The Neurologic Examination

The neurologic examination is a set of steps designed to probe the input, integration/evaluation, and output domains of information processing. Here, we provide an overview of the examination, using this framework. For complete details, see standard texts of neurology.

Input

Sensory information enters the central nervous system (CNS) by two routes: spinal nerves and cranial nerves. The former handle somatosensory information presented to the body, and the latter handle somatosensory information presented to the face and each of the remaining special senses (vision, hearing, smell, and taste).

Peripheral Sensory Examination

Peripheral sensation allows tactile exploration of our environment. The most thorough examiner could not test every square inch of the body for intact sensation, though it would not be necessary. Knowledge of the full sensory examination is important for the patient with a focal sensory complaint (see other texts for detailed information on peripheral nerve examination ). The main sensory modalities include the following:

  • Pain : Tested by pinprick (using disposable sterile pins)
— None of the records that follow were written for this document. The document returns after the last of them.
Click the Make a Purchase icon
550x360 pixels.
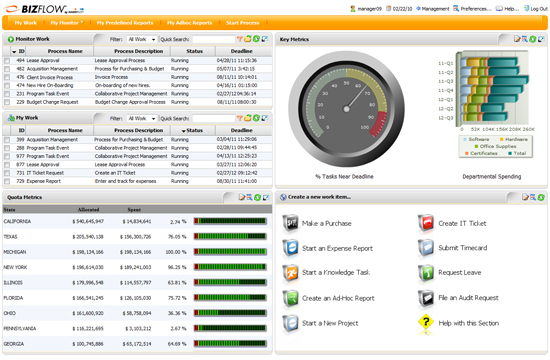click(290, 223)
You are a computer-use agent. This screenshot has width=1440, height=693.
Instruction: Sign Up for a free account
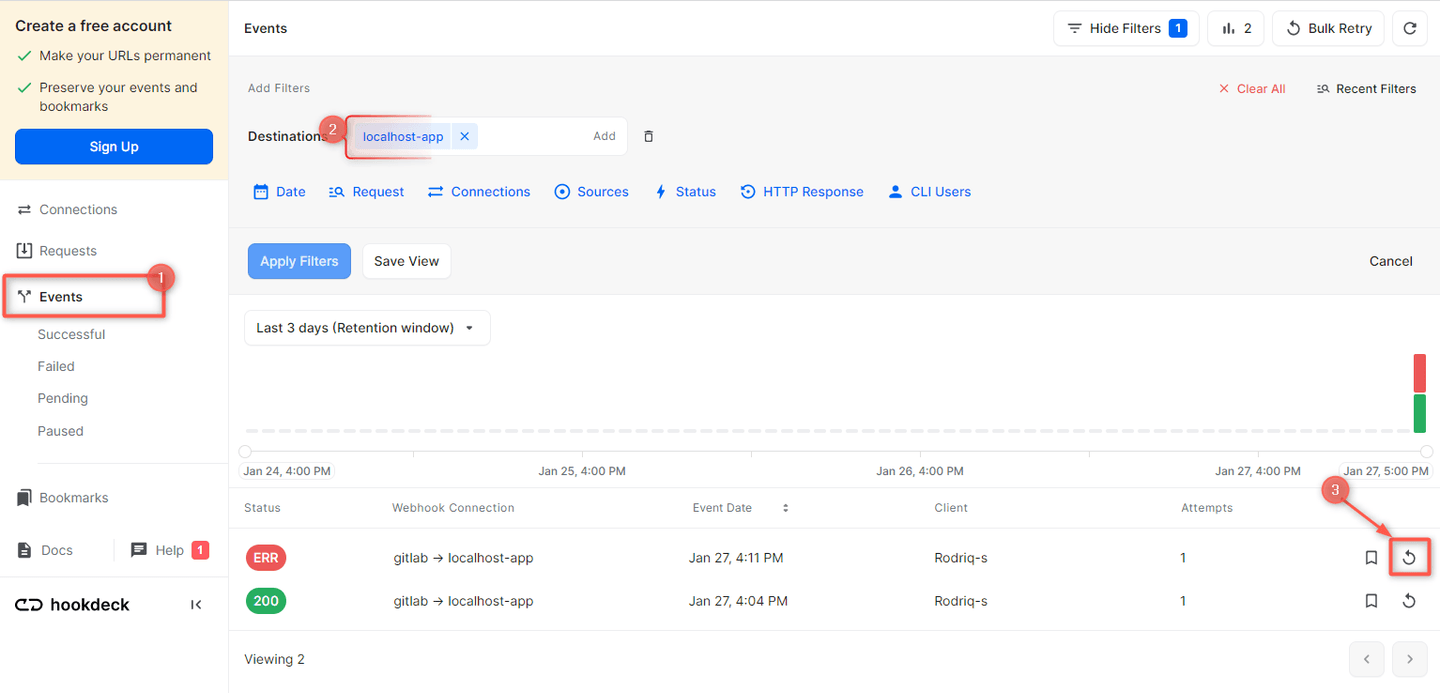click(x=113, y=146)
  • Temperature : Tested by touching the skin with a cold metal object (e.g., a tuning fork);

  • Light touch : Tested by simply brushing the patient's skin with your hand or a moving wisp of cotton;

  • Vibration sense : Tested by applying a “buzzing” tuning fork to osseous prominences of the distal lower extremities;

  • Proprioception : Efficiently tested by Romberg's maneuver. One can ask the patient to stand with the feet as close together as possible while still maintaining stability. Then ask the patient to close their eyes, ensuring the patient that you will not let him or her fall. The patient with poor proprioception will begin to sway and lose balance after closing their eyes. Falling during the maneuver indicates the presence of Romberg's sign, a manifestation of severe proprioceptive sensory loss.
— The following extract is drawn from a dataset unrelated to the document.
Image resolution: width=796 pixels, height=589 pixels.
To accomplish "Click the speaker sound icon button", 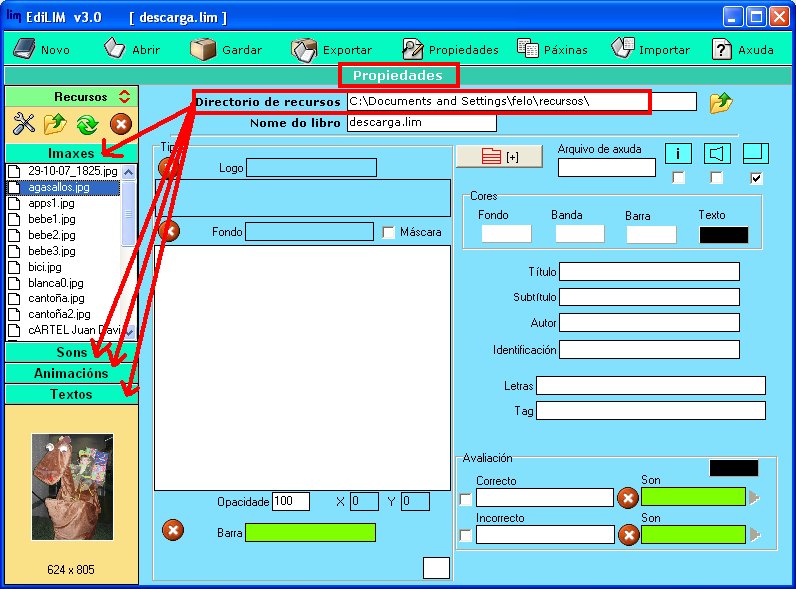I will [718, 153].
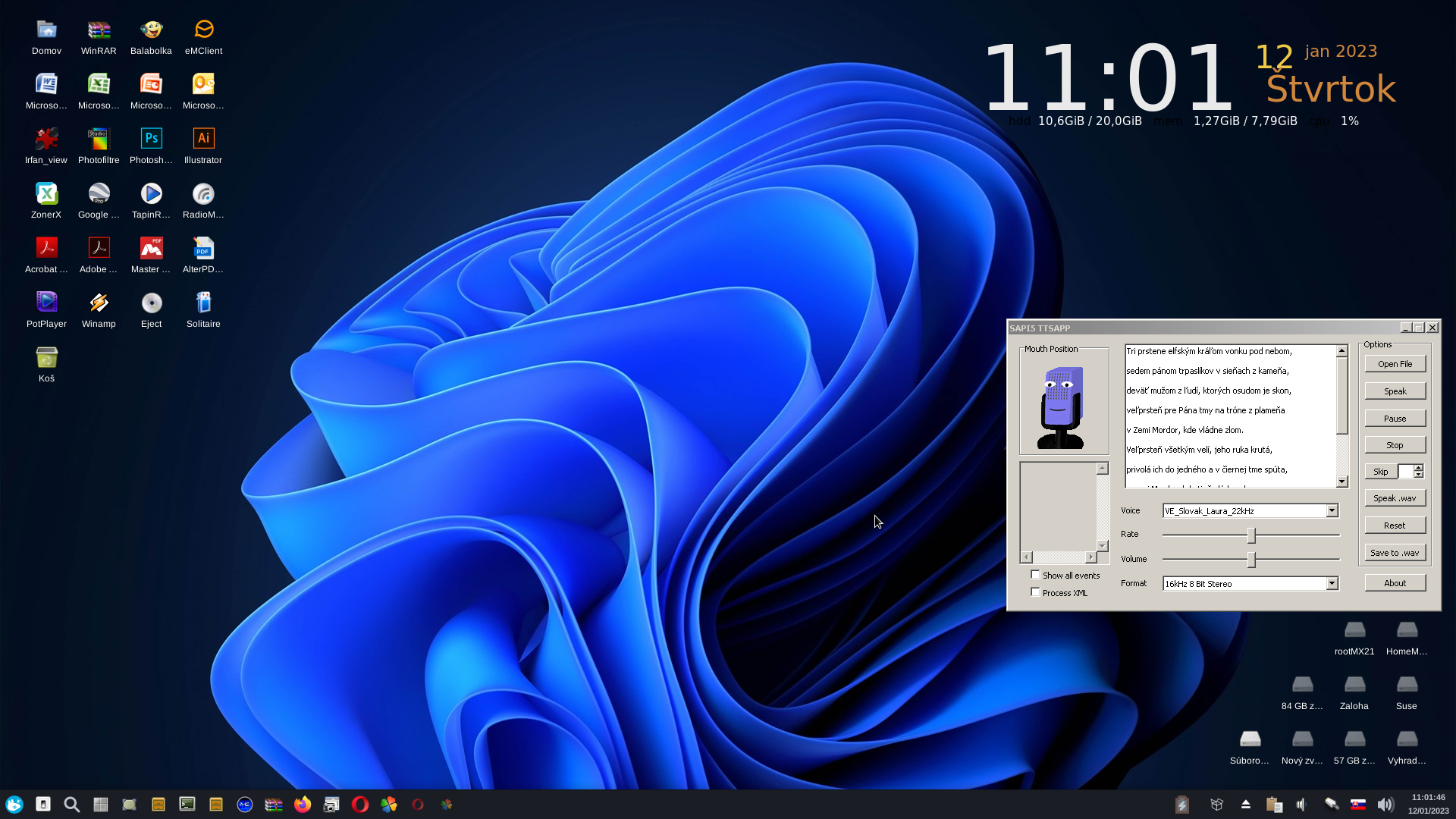Open the volume icon in system tray
The height and width of the screenshot is (819, 1456).
click(1385, 805)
In Addition, Complex Associative Sensory Modalities of Clinical Relevance Include

  • Stereognosis : The ability to recognize objects using touch, which can be tested by placing common objects (e.g., a coin) in the patient's hand and asking the patient to name the items, with the eyes closed.

  • Graphesthesia : The ability to recognize numbers or letters traced on the skin, most often using the palm, with the patient's eyes closed. As with stereognosis, primary sensory modalities must be intact for this test to have meaning.
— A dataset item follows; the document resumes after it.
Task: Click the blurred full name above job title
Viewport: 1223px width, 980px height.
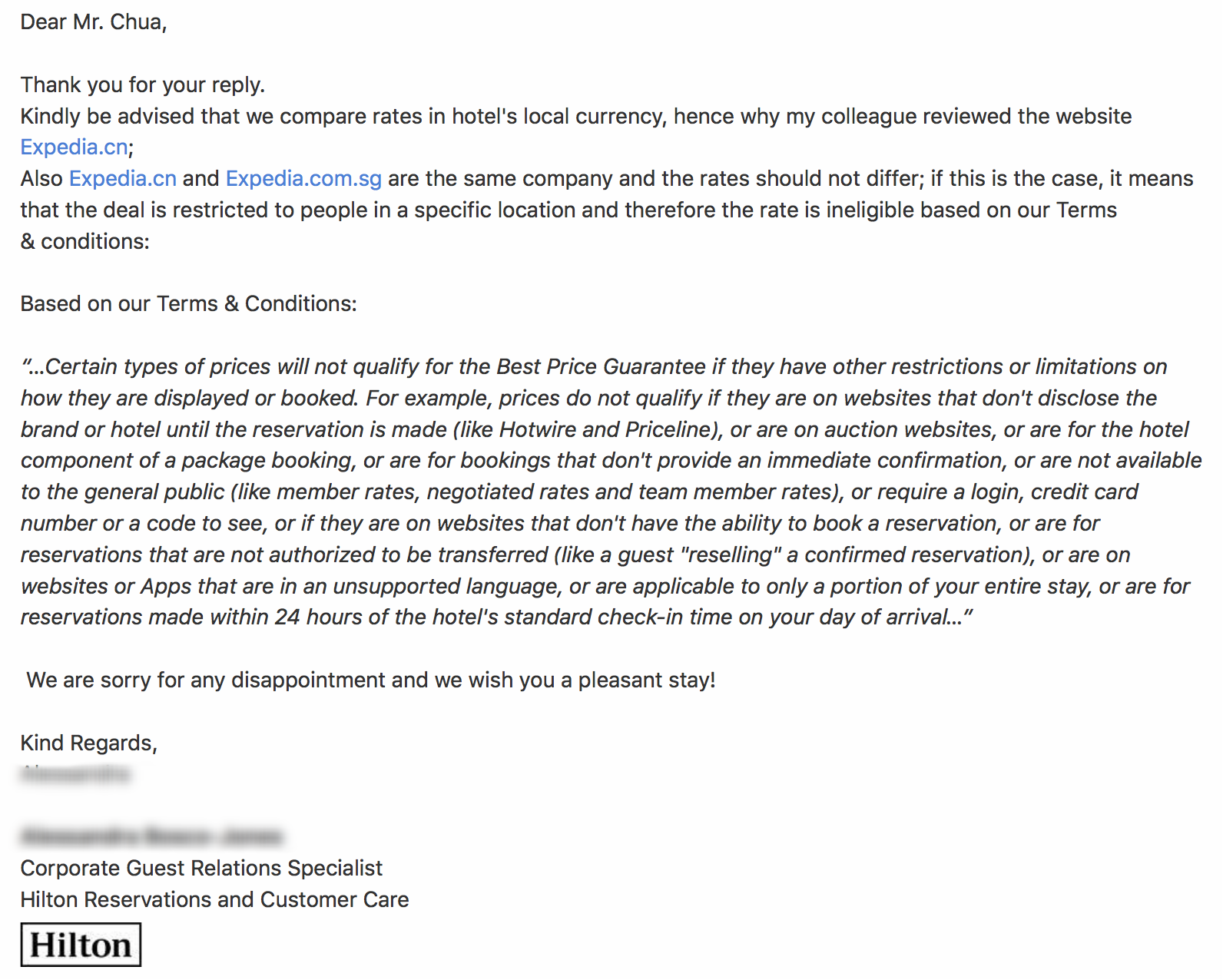Action: pos(151,836)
Sensory (I, II, VIII) and Sensorimotor (V, VII, IX, X) Cranial Nerves

Seven cranial nerves serve an input function and are known as sensory (I, II, VIII) or sensorimotor (V, VII, IX, X) cranial nerves to distinguish them from those that exclusively play a motor/output role ( Table 5-1 ).

TABLE 5-1
The Cranial Nerves
NUMBER NAME SENSORY (INPUT), MOTOR (OUTPUT), OR BOTH? FUNCTION
I Olfactory Sensory Olfaction
II Optic Sensory Vision
III Oculomotor Motor Innervation of extraocular musculature
IV Trochlear Motor Innervation of extraocular musculature
V Trigeminal Both Facial sensation + innervation of muscles of mastication
VI Abducens Motor Innervation of extraocular musculature
VII Facial Both Taste + innervation of muscles of facial expression
VIII Vestibulocochlear Sensory Hearing + balance
IX Glossopharyngeal Both Taste + innervation of stylopharyngeus muscle
X Vagus Both Parasympathetic innervation + innervation to muscles of larynx and pharynx
XI Spinal accessory Motor Innervation of the sternocleidomastoid and trapezius muscles
XII Hypoglossal Motor Innervation of tongue

Olfactory Nerve (Cranial Nerve I)

The first cranial nerve runs along the orbital surface of the frontal lobe, an area that is otherwise clinically silent. Lesions (e.g., a frontal lobe meningioma) in this area may produce behavioral dysregulation, such as impulsivity, with or without unilateral anosmia. In addition, anosmia can be an early sign of neurodegenerative conditions before the onset of cognitive or motor symptoms. Routine testing of smell is therefore important. A small vial of coffee provides a simple and convenient method for testing smell, but olfaction can also be tested with an inexpensive smell identification test booklet. The nostrils should be tested separately.